Atracción

El fuego no calcinó los rasgos faciales ni los rumores ni las huellas sobre el pan blanco. Las bicicletas, cuyo número correspondía a la cantidad de gente que moraba en aquella casa cenicienta, también lograron salvarse. La primera impresión que dispensaba un reconocimiento visual del terreno que abarcara desde el color de las puertas abiertas hasta los rincones más alejados que se escondían tras un pañuelo blanco era la de un conato de bienvenida, que ya tan sólo musitara el viento, que, como un abanico, mecía el pañuelo, como conminando al forastero a entrar y descender hacia el más abyecto de los lugares de este mundo, donde se le fuera a brindar el honor sentarse a la mesa y participar en todo un gaudeamus. Allí fue donde se forjó la primera semilla, la cuna de la genialidad y de la lucha.
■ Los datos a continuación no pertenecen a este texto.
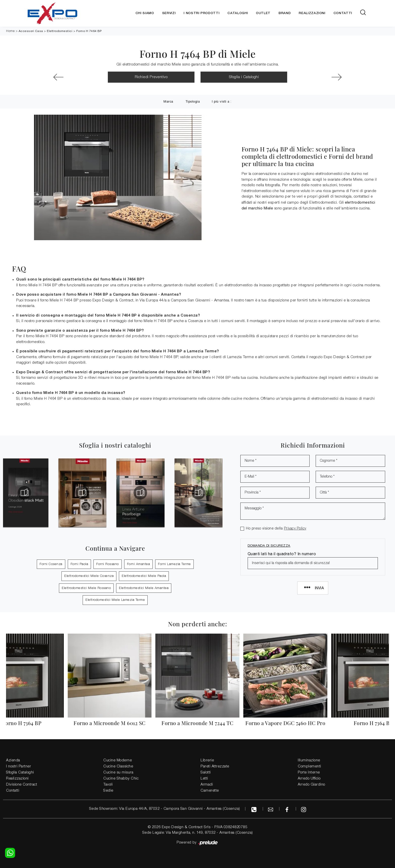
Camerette (209, 790)
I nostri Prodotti (201, 13)
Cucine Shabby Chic (121, 778)
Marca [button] (168, 101)
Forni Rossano (107, 564)
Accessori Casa (31, 31)
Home (10, 31)
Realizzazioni (312, 13)
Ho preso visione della (276, 529)
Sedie (108, 790)
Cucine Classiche (118, 766)
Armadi (206, 784)
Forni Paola (79, 564)
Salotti (205, 772)
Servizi (169, 13)
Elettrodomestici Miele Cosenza (89, 576)
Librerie (207, 760)
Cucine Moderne (118, 760)
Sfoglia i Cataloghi (244, 77)
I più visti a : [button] (222, 101)
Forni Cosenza (51, 564)
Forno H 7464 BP (89, 31)
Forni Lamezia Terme (174, 564)
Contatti (343, 13)
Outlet (263, 13)
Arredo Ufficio (309, 778)
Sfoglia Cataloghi (20, 772)
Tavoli (108, 784)
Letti (204, 778)
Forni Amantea (138, 564)
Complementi (309, 766)
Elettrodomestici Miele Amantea (143, 588)
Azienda (13, 760)
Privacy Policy (295, 529)
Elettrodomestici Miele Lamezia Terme (115, 600)
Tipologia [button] (193, 101)
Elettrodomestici (60, 31)
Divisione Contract (22, 784)
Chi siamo (145, 13)
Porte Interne (309, 772)
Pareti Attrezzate (215, 766)
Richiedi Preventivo (151, 77)
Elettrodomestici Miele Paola (144, 576)
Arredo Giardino (311, 784)
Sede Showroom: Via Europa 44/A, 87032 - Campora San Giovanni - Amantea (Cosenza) (165, 809)
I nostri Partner (19, 766)
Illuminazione (309, 760)
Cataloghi (238, 13)
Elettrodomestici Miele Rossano (86, 588)
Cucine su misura (118, 772)
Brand (285, 13)
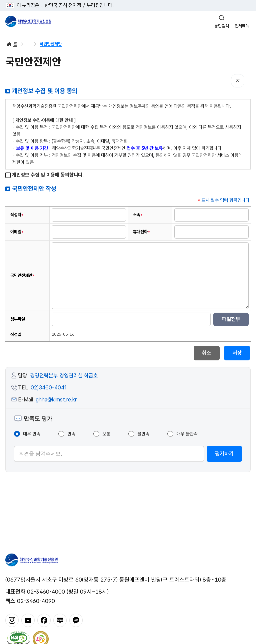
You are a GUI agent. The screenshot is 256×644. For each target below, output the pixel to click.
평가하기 (224, 453)
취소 (207, 353)
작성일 (16, 334)
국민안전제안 (51, 44)
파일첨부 (231, 319)
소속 (138, 215)
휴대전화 (141, 232)
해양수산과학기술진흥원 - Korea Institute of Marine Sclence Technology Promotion (28, 21)
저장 (237, 353)
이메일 (17, 232)
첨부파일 (18, 319)
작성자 (17, 215)
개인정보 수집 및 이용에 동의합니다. (44, 175)
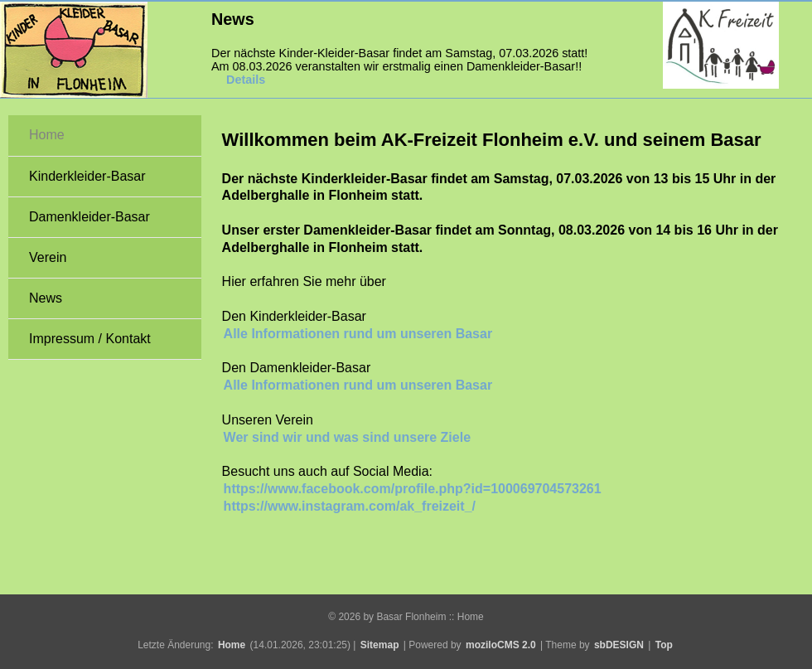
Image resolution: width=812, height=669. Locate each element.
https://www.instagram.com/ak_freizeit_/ (350, 506)
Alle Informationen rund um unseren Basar (358, 333)
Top (664, 645)
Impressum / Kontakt (89, 338)
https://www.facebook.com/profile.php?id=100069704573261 (413, 488)
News (46, 298)
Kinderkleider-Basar (87, 176)
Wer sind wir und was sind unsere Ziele (347, 437)
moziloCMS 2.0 (500, 645)
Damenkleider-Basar (89, 216)
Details (245, 80)
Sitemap (379, 645)
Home (46, 134)
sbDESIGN (619, 645)
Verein (47, 257)
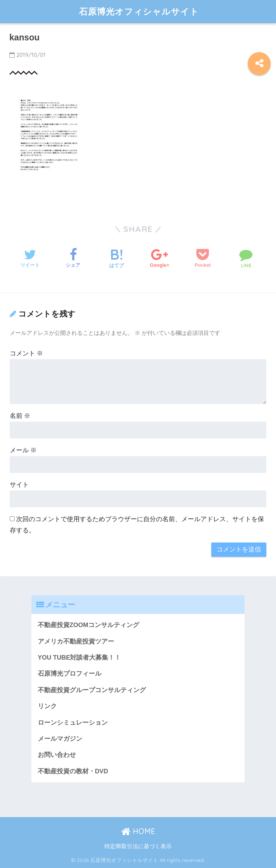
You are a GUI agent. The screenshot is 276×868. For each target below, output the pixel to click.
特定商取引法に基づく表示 (138, 846)
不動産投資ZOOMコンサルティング (88, 625)
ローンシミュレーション (73, 722)
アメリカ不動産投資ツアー (76, 641)
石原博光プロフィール (70, 673)
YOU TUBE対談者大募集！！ (79, 657)
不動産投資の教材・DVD (73, 771)
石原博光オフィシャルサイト (139, 11)
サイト (19, 485)
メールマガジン (60, 739)
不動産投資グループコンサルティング (92, 690)
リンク (47, 706)
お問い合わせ (57, 755)
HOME (138, 831)
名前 (20, 416)
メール (23, 450)
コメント (27, 353)
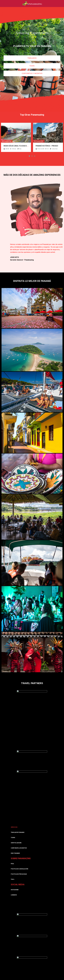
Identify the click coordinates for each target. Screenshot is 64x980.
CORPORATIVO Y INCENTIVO (32, 73)
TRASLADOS (32, 58)
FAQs (12, 864)
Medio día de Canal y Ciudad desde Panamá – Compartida (26, 146)
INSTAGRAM (15, 890)
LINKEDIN (13, 895)
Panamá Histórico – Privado (47, 146)
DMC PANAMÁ (15, 853)
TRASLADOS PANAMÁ (17, 832)
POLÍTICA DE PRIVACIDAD (19, 874)
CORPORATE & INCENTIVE (19, 848)
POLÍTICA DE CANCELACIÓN (19, 869)
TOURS (32, 66)
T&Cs (12, 879)
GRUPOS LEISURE (16, 843)
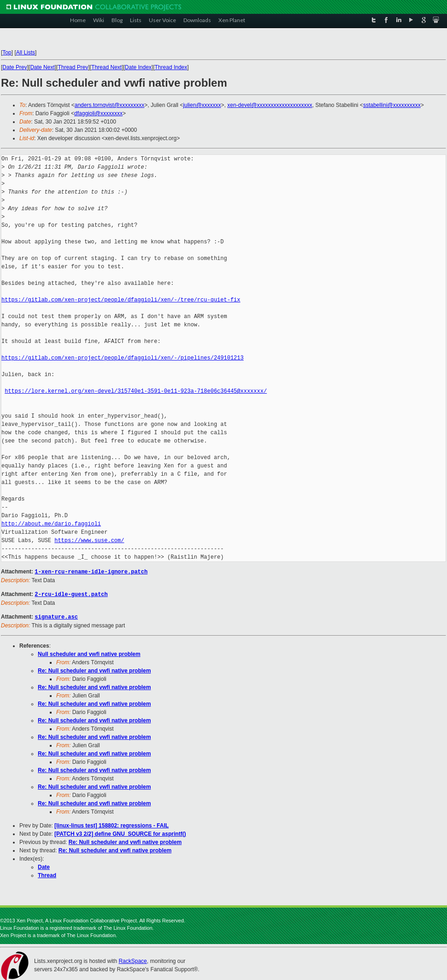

Comenzó a reparar el pedal, que había perdido unas piezas de metal por el fallo técnico de uno de los engranajes que estabilizan los discos en los que se enroscan las cadenas. La patada infalible que solía ventilar el poblema a la primera, ahorrándole tener que recurrir a operar a corazón abierto, no surtió los efectos deseados. Pese al revés inicial, decidió no tirar la toalla. Se arremangó y se dispuso a ensuciarse las manos abriéndole las tripas al artilujio. Desmanteló el pedal, lo arregló y lo recompuso, en vez de optar por reemplazar la bicicleta por una de las que se hallaban aparcadas frente a la casa.

Tras su éxito ensamblando el cachivache rotativo, se montó en la bicicleta y condujo hasta el final de la calle a modo de prueba, para asegurarse de que la bicicleta le fuera a aguantar contra viento y marea los vaivenes que impone el trajín rutinario. Regresó antes de que acabara de amanecer por completo e imprimió en el opíparo desayuno que le tenían preparado su presencia, haciendo gala de ser un abanderado del lema que reza: “No habrás de renunciar al té matutino”.

Extendió los alerones de su ágil bicicleta para guardar la caja de herramientas que empleaba para desempeñar el oficio que mejor se le daba, el de manitas. Se enfundó en su traje de zafarrancho de combate y se calzó sus botas de plástico grueso para dirigirse a su taller, sito en las afueras de la ciudad. De camino, pescaba al vuelo las sonrisas que le dedicaban los transeúntes, los saludos que le expedían los niños que iban al colegio y las cohibidas miradas que le lanzaban las mujeres que se entretenían junto al muro, cuyos sólidos cimientos estribaban en buen juicio. Cada vez que le paraban para darle la murga, él trataba de reanudar la marcha atajando tanto parloteo con la promesa de volcarse a la vuelta del trabajo esa misma tarde o a la mañana siguiente a más tardar en atender las peticiones de cada cual sin reservas.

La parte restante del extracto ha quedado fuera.